Sclerotinia stem rot, caused by fungus Sclerotinia sclerotiorum, is one of the most devastating diseases in rapeseed (Brassica napus L.). We report the identification of Quantitative trait loci (QTL) involved in the resistance to S. sclerotiorum in two segregating populations of DH lines: the HUA population, derived from a cross between a partially resistant Chinese winter line (Hua dbl2) and a susceptible European spring line (P1804); and the MS population, derived from a partially resistant French winter cultivar (Major) and a susceptible Canadian spring cultivar (Stellar). A petiole inoculation technique and two scoring methods, days to wilt (DW) and stem lesion length (SLL), were used for the resistance assessment. A total of eight genomic regions affecting resistance were detected in the HUA population, with four of these regions affecting both measures of resistance. Only one region, which affected both measurements, was detected in the MS population. Individual QTL explained 6–22% of the variance. At five of the QTL from both populations, alleles from the resistant parent contributed to the resistance. QTL on N2 from the HUA population had the highest LOD score and R2 value and was detected for SLL in the first evaluation. The N12 resistance allele in Hua dbl2 was detected in a region containing a homeologous non-reciprocal transposition (HNRT) from the resistance-containing portion of N2. This result suggests that QTL in the N12.N2 HNRT enhanced the resistance of Hua dbl2 by increasing the dosage of resistance genes. The relationship of QTL from different genetic backgrounds and their associations with other agronomic traits are discussed.
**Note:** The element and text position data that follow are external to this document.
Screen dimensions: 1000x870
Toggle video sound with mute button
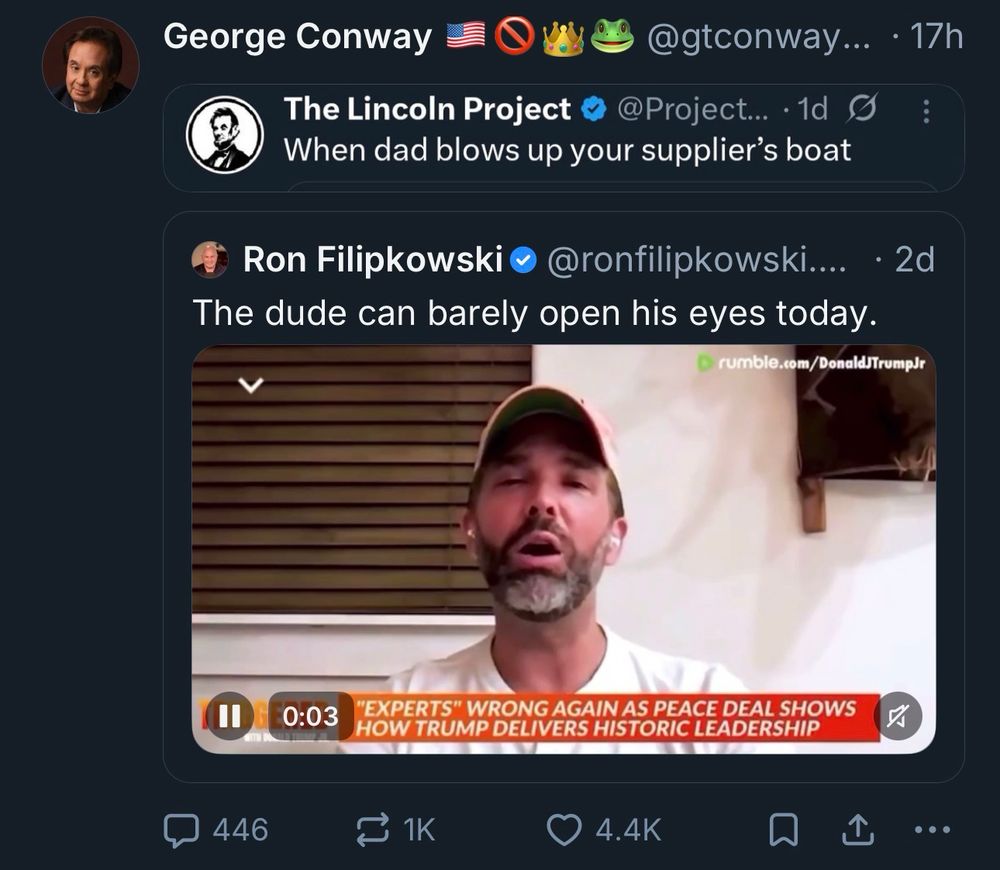(x=897, y=716)
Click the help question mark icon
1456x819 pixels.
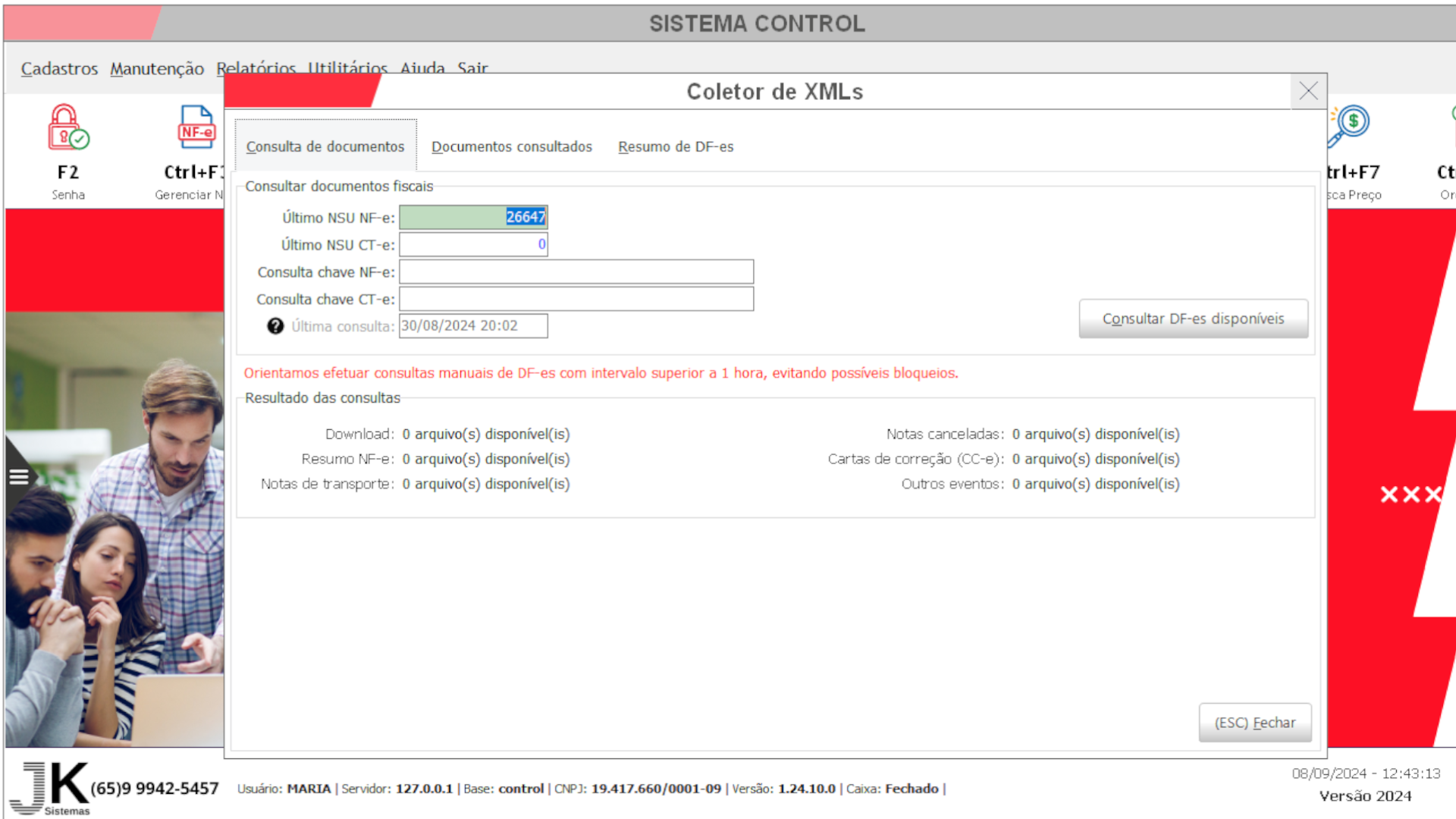click(x=275, y=326)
Confirmation of QTL controlling seed yield in spring canola (Brassica napus L.) hybrids

Allelic effects observed in QTL discovery experiments must be confirmed to be useful in subsequent breeding efforts. Two QTL affecting seed yield of spring hybrid canola (Brassica napus L.) were previously identified in two populations of inbred backcross lines (IBLs) containing germplasm introgressed from a winter cultivar. The effects of favorable alleles at these QTL were retested by crossing two selected IBLs (M5 and M31) to three spring canola lines having different genetic backgrounds. Doubled haploid (DH) lines derived from each F1 were genotyped with RFLP markers flanking the QTL and grouped into the four possible QTL genotypes. For the first field experiment, DH lines derived by crossing the M5 line to one spring line were crossed to two female testers and evaluated as individual testcross progenies in one environment. QTL genotypes had large variances and were not significantly different. A second field experiment was conducted using the DH lines from the first experiment and two other sets of DH lines derived from the M31 line crossed to two different spring canola lines. Individual lines within each QTL genotype of each set were bulked and crossed to the same testers used in Experiment 1. Bulked hybrid seeds of each QTL genotype were planted in a split-split plot randomized block design and 12 replicates. QTL genotypes had smaller variances in this experiment, and the effects of one QTL were confirmed in some genetic backgrounds. These results suggest that bulking of QTL genotypes and use of an appropriate experimental design with many replicates are needed to detect small differences between QTL genotypes.